The primary outcome of this study was to identify the incidence of atrial fibrillation from LVAD implant to post-operative day 90. Secondary objectives included 90-day rehospitalization, postoperative total length of stay, thromboembolic or stroke incidence, and death. Amiodarone dosing was up to provider discretion as there were no protocols in place during this study time frame. Descriptive statistics include mean, median, or mode as appropriate to assess the primary and secondary outcomes. A multivariate regression analysis was conducted to compare POAF and non-POAF patients to identify associated risk factors.   
Results
POAF was seen in 71 out of 119 (37.5%) participants. 90-day all cause and arrhythmia related rehospitalization were 69 (36%) and 12 (6%) out of 190 respectively. The median postoperative length of stay was 22 in the total population, 24 (IQR 19-38.5) amongst POAF patients, and 20 (IQR 16-25.5) for non-POAF patients. 90-Day mortality was 18 (9%) out of 190, 6 from the POAF group and 12 from the non-POAF group. Antiarrhythmics used to treat POAF were amiodarone (35.3%), digoxin (4.2%), and dofetilide (0.5%). Majority of POAF patients were treated with intravenous amiodarone and then transitioned to oral amiodarone 200 mg daily at discharge. 43% of patients discharged on amiodarone did not have their amiodarone plan readdressed within 90 days post discharge. Of the 73 out of patients who received amiodarone prophylaxis for a median of 14 days, 44 (60.2%) did not experience POAF (OR = 1.77, 95% CI = 0.64 - 2.14).  
Conclusion
The POAF incidence is consistent with the 15-50% reported from previous studies. The patient population had common risk factors for POAF, including older age (≥ 60, 42.8%), male sex (77%), hypertension (76%), diabetes (46%), and non-ischemic cardiomyopathy (75%). Amongst patients that experienced POAF, approximately 89.5% were managed with amiodarone at a variety of doses. 56% of patients were on amiodarone prior to admission and 7% were intentionally placed or continued amiodarone for prophylaxis per documentation. 

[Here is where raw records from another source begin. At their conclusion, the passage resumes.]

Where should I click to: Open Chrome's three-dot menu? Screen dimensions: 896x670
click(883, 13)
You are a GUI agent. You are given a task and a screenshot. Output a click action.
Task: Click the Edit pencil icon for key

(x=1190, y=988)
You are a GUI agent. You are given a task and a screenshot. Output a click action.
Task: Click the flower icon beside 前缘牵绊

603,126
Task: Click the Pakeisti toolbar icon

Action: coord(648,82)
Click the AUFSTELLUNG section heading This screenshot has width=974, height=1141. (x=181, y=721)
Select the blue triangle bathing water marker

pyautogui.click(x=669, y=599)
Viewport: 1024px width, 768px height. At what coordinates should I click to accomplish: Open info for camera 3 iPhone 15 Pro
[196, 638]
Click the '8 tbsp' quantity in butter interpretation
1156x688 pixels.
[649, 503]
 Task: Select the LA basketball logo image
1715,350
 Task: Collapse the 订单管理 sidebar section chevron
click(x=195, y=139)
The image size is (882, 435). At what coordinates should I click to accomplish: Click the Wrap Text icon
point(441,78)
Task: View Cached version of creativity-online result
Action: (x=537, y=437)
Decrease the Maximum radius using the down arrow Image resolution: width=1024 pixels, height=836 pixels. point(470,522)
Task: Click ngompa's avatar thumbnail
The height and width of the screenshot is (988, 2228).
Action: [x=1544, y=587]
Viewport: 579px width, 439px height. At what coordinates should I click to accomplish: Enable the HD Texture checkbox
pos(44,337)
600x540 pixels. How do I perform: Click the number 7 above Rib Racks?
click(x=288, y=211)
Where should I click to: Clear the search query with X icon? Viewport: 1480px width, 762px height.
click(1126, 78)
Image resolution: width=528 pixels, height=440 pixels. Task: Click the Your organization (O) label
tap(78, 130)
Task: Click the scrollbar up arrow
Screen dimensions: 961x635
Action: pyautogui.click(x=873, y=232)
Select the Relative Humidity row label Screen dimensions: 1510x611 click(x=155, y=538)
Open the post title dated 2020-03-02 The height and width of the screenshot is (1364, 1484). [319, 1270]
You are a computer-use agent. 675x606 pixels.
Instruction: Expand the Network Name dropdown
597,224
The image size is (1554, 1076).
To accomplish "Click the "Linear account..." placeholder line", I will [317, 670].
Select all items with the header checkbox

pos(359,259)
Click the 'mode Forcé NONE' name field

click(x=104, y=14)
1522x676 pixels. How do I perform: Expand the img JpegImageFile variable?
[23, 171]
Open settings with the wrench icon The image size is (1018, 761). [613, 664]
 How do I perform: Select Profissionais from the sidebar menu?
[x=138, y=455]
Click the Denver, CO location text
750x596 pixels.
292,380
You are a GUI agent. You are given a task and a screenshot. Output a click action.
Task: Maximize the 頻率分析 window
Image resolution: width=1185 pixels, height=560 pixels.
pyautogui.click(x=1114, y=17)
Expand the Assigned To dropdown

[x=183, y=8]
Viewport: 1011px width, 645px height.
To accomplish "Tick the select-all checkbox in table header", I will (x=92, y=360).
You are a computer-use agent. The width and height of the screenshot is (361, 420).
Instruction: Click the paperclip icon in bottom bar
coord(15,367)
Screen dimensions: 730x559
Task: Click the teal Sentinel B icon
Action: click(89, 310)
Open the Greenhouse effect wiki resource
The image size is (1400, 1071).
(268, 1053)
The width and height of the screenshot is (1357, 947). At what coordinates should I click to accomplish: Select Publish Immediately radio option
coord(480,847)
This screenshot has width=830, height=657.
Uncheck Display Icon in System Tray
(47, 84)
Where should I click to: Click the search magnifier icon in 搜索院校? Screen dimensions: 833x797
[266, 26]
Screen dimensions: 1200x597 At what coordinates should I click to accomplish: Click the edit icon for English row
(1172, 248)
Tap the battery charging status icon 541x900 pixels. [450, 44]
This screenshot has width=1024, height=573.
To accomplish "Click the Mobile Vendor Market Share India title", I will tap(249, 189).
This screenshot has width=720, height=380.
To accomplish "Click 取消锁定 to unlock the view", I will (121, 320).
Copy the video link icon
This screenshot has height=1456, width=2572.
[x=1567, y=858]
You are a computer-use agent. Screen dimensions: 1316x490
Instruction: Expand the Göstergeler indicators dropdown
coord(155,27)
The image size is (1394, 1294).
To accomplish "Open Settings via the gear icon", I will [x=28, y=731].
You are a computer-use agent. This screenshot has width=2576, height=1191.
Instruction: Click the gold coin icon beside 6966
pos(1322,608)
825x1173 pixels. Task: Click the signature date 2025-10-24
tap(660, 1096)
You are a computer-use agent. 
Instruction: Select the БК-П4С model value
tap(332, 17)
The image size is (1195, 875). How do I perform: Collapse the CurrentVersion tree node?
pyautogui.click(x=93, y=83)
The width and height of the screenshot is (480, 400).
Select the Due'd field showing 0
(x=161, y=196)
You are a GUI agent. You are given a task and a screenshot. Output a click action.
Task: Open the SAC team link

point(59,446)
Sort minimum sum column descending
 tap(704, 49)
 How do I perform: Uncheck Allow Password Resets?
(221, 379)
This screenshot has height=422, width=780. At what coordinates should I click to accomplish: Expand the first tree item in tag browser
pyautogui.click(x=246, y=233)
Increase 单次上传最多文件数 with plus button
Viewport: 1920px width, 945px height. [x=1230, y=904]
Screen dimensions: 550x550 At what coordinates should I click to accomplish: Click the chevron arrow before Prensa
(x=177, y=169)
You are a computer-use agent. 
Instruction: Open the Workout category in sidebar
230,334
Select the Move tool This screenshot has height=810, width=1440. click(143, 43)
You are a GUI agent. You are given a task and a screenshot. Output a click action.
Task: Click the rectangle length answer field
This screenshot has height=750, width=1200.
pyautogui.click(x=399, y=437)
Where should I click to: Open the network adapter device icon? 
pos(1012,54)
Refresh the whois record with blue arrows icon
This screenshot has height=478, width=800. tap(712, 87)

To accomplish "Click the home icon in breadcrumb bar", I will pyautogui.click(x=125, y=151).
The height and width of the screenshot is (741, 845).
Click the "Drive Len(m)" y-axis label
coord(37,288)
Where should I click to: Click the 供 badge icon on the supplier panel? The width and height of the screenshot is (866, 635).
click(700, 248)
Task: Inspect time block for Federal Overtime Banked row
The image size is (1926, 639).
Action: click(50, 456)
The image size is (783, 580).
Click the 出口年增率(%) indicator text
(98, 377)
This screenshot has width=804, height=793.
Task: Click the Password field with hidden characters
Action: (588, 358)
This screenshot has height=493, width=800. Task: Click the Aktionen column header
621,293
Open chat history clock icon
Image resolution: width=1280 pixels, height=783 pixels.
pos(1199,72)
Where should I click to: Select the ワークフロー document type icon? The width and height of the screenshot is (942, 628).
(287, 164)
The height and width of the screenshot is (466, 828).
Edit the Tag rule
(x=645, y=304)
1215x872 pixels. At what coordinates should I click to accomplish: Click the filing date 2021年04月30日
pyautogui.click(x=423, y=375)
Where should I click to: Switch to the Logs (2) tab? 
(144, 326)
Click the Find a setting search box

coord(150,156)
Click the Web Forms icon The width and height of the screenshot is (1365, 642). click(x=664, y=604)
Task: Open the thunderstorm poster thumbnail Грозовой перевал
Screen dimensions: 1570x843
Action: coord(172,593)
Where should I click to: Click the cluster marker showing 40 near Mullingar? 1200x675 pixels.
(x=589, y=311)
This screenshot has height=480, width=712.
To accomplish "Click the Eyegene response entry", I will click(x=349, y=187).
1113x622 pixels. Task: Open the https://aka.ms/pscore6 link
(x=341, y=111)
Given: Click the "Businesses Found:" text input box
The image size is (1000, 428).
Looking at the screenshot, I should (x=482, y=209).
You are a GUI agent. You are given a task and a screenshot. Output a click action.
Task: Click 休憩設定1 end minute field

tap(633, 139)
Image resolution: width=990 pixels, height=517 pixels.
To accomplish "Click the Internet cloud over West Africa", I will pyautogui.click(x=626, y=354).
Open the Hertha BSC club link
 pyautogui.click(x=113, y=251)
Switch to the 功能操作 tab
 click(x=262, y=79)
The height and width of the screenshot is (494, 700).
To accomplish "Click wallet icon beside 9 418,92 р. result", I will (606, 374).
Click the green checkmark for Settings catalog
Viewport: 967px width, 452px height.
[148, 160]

Analysis of all patients that received amiodarone within the 72 hours immediately prior to LVAD implantation, revealed a greater percentage of patients who got prophylaxis did not experience POAF, however this study was not adequately powered to detect significant difference in outcomes. 90-day outcomes between patients that did and did not experience POAF were similar, however, the POAF group had a longer length of stay at 24 days and a higher percentage of cardiac related readmission compared to the non-POAF group.  
This study suggests a possible benefit in amiodarone prophylaxis in patients with high risk features or history of atrial fibrillation prior to LVAD. The exact dosing regimen and duration is still to be explored, but our study found that higher cumulative amounts of amiodarone did not show better outcomes.